Enhancing Undergraduate Data Science Education Through Structured, Project-Based Learning
How do we move undergraduate data science education beyond textbook exercises to reflect authentic, professional practice? This lightning talk presents a replicable two-project model implemented in our “Data Science Fundamentals” course, which has served over 150 students across multiple semesters. This scaffolded project sequence is designed to build both collaborative and technical skills in parallel.
The model begins with a group-based data visualization project focused on communication: students develop a proposal, provide structured peer feedback, and present their findings. It then transitions to an individual quantitative analysis project emphasizing technical rigor and reproducibility, requiring model training and publication of a formal report on GitHub. This progression is supported by key scaffolding elements, including milestone check-ins and a guest lecture from a university librarian on dataset discovery.
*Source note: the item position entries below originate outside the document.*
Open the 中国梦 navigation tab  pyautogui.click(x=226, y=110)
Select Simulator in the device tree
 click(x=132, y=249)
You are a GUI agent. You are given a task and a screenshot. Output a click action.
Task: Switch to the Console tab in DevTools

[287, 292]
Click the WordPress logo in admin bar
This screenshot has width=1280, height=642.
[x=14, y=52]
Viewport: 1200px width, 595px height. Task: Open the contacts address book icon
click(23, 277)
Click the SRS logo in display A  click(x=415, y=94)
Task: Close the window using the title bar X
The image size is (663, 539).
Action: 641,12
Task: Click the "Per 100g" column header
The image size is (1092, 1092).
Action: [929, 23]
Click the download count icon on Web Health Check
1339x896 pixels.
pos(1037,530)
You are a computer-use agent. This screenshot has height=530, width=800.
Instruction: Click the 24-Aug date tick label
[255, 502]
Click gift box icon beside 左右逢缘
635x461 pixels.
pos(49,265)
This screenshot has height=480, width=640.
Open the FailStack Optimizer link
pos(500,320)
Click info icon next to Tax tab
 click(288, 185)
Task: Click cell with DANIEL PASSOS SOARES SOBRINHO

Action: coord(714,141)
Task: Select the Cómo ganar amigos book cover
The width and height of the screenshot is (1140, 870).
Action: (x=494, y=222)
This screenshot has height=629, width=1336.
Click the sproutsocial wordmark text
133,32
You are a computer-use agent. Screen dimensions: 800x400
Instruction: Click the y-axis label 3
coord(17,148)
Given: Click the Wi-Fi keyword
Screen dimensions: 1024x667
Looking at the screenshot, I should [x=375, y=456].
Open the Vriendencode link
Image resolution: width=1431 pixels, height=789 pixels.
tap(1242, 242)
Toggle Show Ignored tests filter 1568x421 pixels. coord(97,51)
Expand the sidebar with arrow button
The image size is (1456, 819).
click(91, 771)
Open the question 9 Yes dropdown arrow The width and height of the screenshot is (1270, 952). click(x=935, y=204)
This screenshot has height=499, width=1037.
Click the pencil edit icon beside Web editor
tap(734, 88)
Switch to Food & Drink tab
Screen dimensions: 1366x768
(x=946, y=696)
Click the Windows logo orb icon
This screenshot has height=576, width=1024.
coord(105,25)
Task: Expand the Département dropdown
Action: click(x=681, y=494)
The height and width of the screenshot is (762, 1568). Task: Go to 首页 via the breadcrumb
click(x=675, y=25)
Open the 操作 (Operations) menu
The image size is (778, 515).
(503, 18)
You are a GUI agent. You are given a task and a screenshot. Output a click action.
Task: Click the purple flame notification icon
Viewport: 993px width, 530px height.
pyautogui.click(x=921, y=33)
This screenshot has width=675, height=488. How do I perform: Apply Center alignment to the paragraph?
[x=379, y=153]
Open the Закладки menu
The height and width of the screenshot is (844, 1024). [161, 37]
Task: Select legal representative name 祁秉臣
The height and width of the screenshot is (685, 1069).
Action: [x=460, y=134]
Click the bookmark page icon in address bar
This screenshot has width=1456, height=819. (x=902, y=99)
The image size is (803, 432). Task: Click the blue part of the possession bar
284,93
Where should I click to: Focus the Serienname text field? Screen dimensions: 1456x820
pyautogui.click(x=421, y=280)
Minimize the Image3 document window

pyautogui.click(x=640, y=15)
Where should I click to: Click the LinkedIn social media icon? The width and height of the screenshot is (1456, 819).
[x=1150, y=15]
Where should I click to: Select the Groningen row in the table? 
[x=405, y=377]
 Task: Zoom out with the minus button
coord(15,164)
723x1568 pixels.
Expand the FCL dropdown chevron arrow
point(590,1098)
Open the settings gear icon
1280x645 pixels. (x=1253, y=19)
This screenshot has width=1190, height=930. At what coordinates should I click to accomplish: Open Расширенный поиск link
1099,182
With an 85% average response rate on course evaluations, students report a marked increase in confidence in applying data science techniques and a strong appreciation for the projects’ real-world relevance. The findings demonstrate that this structured sequence effectively prepares students for the multifaceted nature of data science work.
The talk will briefly describe the course structure, share reusable prompts and rubrics, and outline open questions we intend to explore next, such as measuring transfer to later courses and sustaining equitable teamwork at scale. We aim to spark discussion, find collaborators, and gather feedback on adapting this model across diverse institutional contexts.